A sermon preached on Lord’s Day Evening, December 26, 2004
at the Baptist Tabernacle of Los Angeles

“What shall I do then with Jesus which is called Christ?” (Matthew 27:22).

Macy’s Department Store deleted the word “Christmas” completely from all its advertising this year. So did K Mart. So did most other stores. The only place I saw the word “Christmas” was on signs in front of two Christmas tree lots near our home. An employee at Ralphs supermarket, a large chain of stores in Southern California, said to me, “The manager told us we can’t say ‘Merry Christmas’ any more.” And two weeks before Christmas, the Los Angeles County Board of Supervisors removed a tiny cross from the county’s official seal to avoid a lawsuit from the relentlessly anti-Christian ACLU.

In Plano, Texas school officials banned red and green colors during December because they “remind people of Christmas.” Students in Texas schools are prohibited from writing “Merry Christmas” to U.S. soldiers in Iraq. In Temecula, California the court forbade the school from having Christmas programs, but ruled that the school could celebrate “The Day of the Dead,” in which food is left at the graves of dead relatives. Christmas was banned but “The Day of the Dead” was acceptable. Christmas programs are now called “Winterfest.” Santa Claus is banned as a Christian religious symbol. In San Jose, California junior high school students are forbidden to sing “Silent Night,” “The First Noel” and “Hark, the Herald Angels Sing.” One mother said, “They can’t even call them Christmas trees anymore. We have to call them holiday trees…This has gone too far” (cited from The Los Angeles Times, December 22, 2004, p. A-34).

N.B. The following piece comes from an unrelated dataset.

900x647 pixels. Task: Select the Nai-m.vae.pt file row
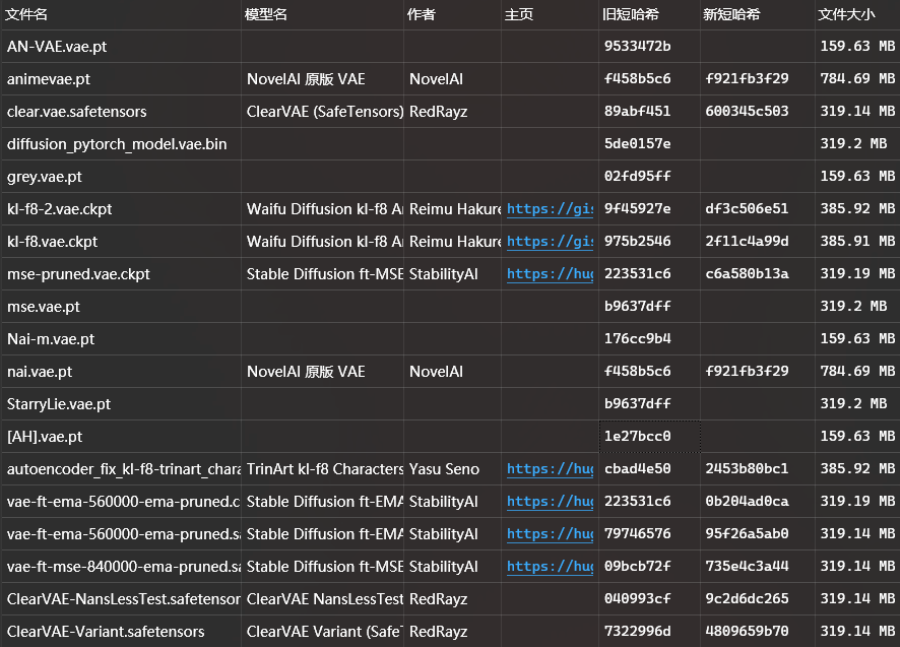(450, 339)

Is all of this part of a vast conspiracy to silence any public reference to Christ? Yes, I think so. I think that was the true reason so many attack dogs in the liberal-dominated media flagellated Mel Gibson and his movie, “The Passion of the Christ,” earlier this year. It will be interesting to see what the Academy of Motion Pictures does with “the Passion” during the upcoming Oscar awards. The movie is the top money-maker of 2004, grossing 370 million dollars in the United States alone. It is now considered a work of art by millions around the world. What will the Academy Awards people do about it when Oscar time comes next spring? You can be sure that many members of the Academy are struggling over this question tonight. When it comes time for them to vote for best picture and best director, each member of the Academy will be confronted with Pilate’s age-old question,

“What shall I do then with Jesus which is called Christ?” (Matthew 27:22).

Every movie mogul who votes for best picture and best director will be faced personally with Pilate’s question. I’m sure that most of them will wish they could avoid answering it. It puts them in a tight spot. They won’t like being forced by the squeeze of circumstances to answer it any more than Pilate did.

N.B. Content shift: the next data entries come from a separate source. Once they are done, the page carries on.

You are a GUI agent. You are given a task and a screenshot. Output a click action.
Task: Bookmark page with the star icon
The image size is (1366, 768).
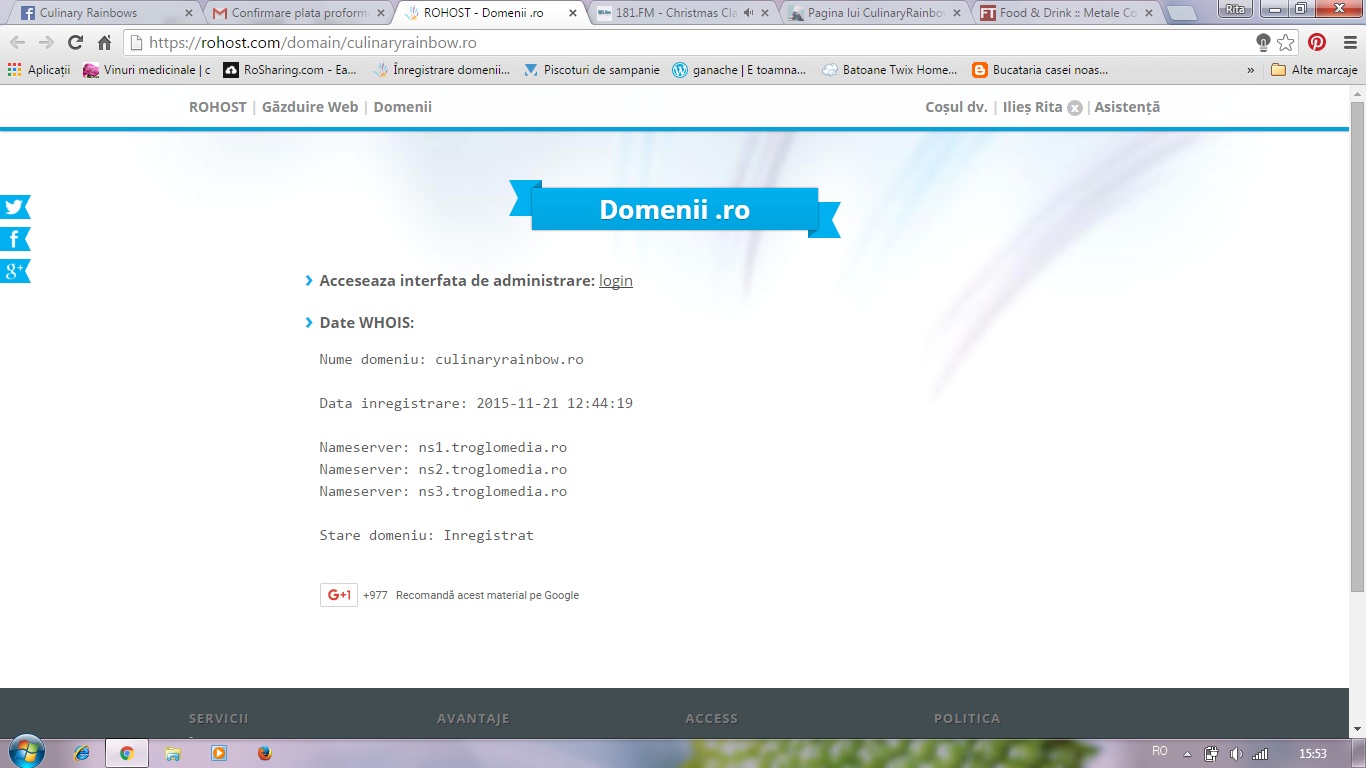[x=1286, y=43]
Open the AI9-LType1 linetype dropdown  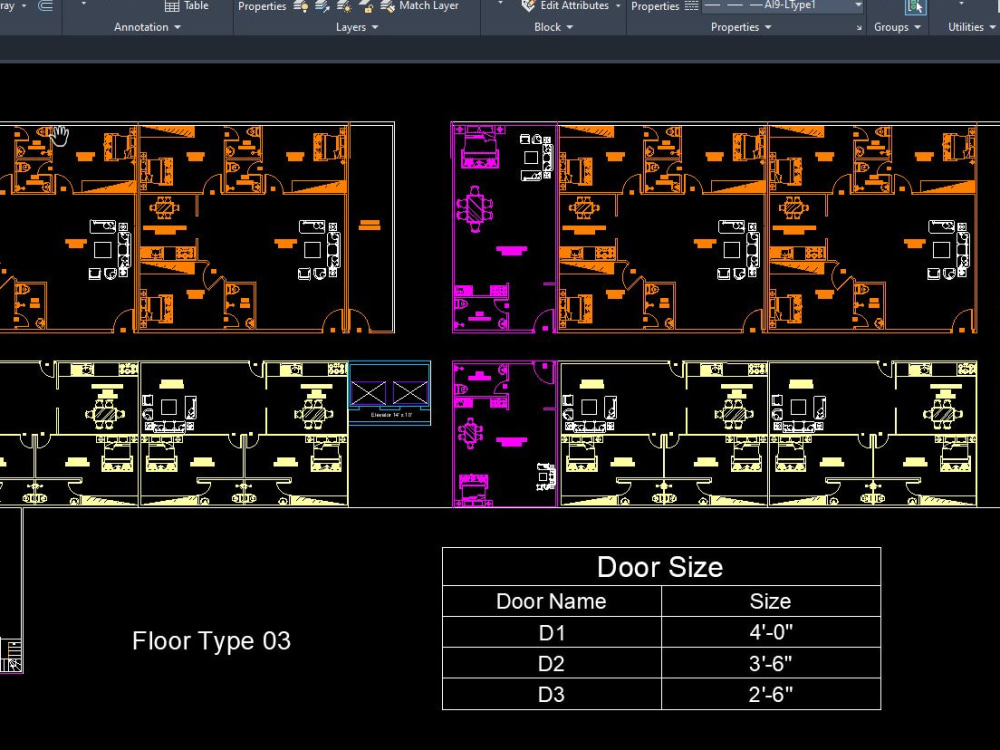(857, 6)
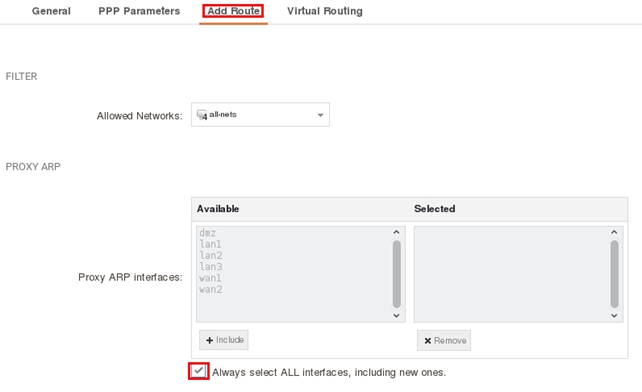Click the Remove button
Screen dimensions: 642x392
[x=444, y=340]
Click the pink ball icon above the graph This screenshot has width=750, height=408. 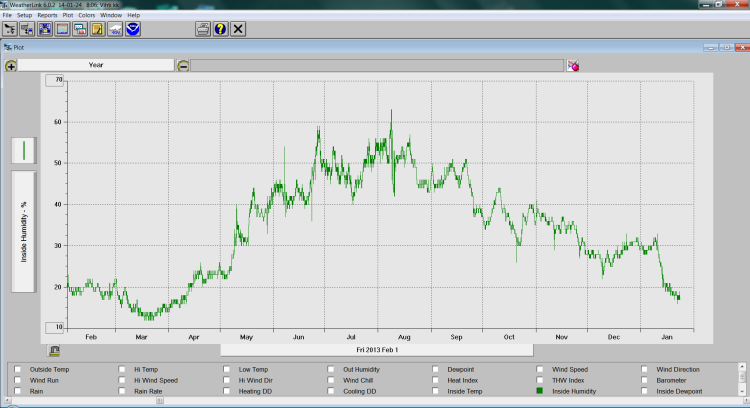(x=573, y=65)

But, you know, every human being on earth ultimately has to answer that question,

“What shall I do then with Jesus which is called Christ?” (Matthew 27:22).

This year Jesus Christ is the most controversial and important figure Hollywood will have to deal with when the Oscars are given out. I think a good deal of prejudice, as well as peer pressure, will cause these Hollywood movie moguls some sleepless nights pondering this question - as it well should.

Will they reject this movie on Christ’s passion outright - and reveal themselves as bigots? Will they try to “dodge” the question and not nominate the picture at all? Which one of their dirty little films will they honor instead of the greatest story ever told, the love of mankind by Jesus on the Cross? The Bible says that Jesus will cause “the thoughts of many hearts [to be] revealed” (Luke 2:35).

All these events, from the refusal of big retail businesses to mention His name at Christmas, to the ACLU working feverishly to remove all reference to Him from public life, to the quandary the Oscar people will find themselves in trying to figure out how to respond to Mel Gibson’s great film - all of these events show that Jesus Christ is indeed the most controversial figure in our nation and the world.

But I am not talking to big business, movie moguls or the ACLU tonight. I’m talking to you. Make no mistake on this, for you too must answer the question,

“What shall I do then with Jesus which is called Christ?” (Matthew 27:22).

Jesus stood before the governor Pontius Pilate in the early morning that day. The chief priests had Him arrested the night before while He was praying. They beat Him with the palms of their hands and spit in His face. Now they dragged Him to the Roman governor and accused Him of forbidding the people to pay taxes to Caesar. This was a lie, for Christ had said the opposite. In fact, Jesus Himself paid taxes. They also accused Him of stirring up the people in sedition, ostensibly against Rome. This was another outright lie. You see, they couldn’t tell Pilate the real reason they wanted Jesus crucified. Pilate would not have understood if they had told him they simply did not want to accept Him as the Saviour. So they had to make up lies to get rid of Him.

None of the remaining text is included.